Fort Anne circa 1928 Fort Anne circa 1928
© Parks Canada

Harkin was named to the position of Commissioner of the Dominion Parks Branch after its creation in 1911. Over the next 25 years, Harkin was to take the world’s first park service and develop it into a model for conservation and public enjoyment that is still evident in the Parks Canada of a century later.

From these humble beginnings, he developed a wide framework that was to encompass the following themes: access to all, wildlife conservation, the need to promote the nation’s history, the inviolability of parks, and the benefits to the nation of tourism.

On the conservation front it was evident that those responsible for parks had a careful balancing act to follow between the importance of construction and development work and the conservation of “natural beauties and scenic wonders, to the forests, animal, fish and bird life.” He also encouraged science-based management of the parks, which he saw as necessary “if we are intelligently to administer the law and preserve our wild life.

Fort Beausejour circa 1936 Fort Beauséjour 1936
© National Film Board of Canada / 47273-8238C

In 1914, Fort Howe became Canada’s first national historical park, marking the start of conservation and educational activities centered on historic sites.

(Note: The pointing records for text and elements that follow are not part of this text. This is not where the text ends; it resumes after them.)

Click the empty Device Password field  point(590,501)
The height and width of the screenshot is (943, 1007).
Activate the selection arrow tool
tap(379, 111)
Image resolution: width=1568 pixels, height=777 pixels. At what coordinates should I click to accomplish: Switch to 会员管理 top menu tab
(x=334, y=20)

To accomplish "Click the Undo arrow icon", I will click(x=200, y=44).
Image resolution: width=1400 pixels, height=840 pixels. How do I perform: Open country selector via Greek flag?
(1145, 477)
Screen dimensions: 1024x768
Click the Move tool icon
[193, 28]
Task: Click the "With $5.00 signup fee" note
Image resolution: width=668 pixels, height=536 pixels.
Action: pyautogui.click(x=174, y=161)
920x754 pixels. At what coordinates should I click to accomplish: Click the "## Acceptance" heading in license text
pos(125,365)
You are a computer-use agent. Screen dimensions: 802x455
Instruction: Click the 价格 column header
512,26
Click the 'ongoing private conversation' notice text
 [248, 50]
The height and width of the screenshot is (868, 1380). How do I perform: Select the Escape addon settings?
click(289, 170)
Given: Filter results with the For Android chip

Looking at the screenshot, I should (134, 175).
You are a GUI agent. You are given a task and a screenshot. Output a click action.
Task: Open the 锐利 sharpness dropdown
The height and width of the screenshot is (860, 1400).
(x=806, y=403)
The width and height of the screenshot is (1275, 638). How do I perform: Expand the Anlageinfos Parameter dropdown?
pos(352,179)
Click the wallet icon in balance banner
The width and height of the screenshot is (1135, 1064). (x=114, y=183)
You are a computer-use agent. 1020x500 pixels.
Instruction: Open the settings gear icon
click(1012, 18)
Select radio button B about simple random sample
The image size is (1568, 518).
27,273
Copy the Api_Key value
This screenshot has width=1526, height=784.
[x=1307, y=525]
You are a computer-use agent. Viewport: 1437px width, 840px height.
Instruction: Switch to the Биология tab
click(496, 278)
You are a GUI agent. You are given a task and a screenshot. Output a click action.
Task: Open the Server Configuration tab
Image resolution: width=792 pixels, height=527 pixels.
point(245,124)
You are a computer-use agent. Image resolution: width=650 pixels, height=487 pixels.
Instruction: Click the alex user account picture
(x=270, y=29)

The creation of the Historic Sites and Monuments Board of Canada in 1919, which was to provide the government with expert advice as to which sites to designate due to their national historic significance, was yet another legacy left by Harkin. Eventually he saw that the nature of historic sites was fundamentally different from national parks, and so he advocated the legislative provisions to be developed so that this could be better reflected.

Photo of J.B. Harkin by Karsh 1937 J.B. Harkin by Karsh 1937
© Library and Archives Canada / 3937279

Harkin was well aware of contribution that parks made to tourism and by consequence the benefit they had on the Canadian economy. With the rise in the popularity of the automobile, he saw the creation of roads, campgrounds and hotels in the national parks to provide visitors with accommodation while they enjoyed the natural wonders around them.

Harkin retired in 1936. In a letter he wrote “I am passing the torch on and my earnest prayer is that the work will continue to be based on idealism. If that is ever lost, Parks will lose their soul, will become like tens of thousands of ordinary resorts throughout the world.”

1 Source: J.B. Harkin by E.J. (Ted) Hart, University of Alberta Press, 2010.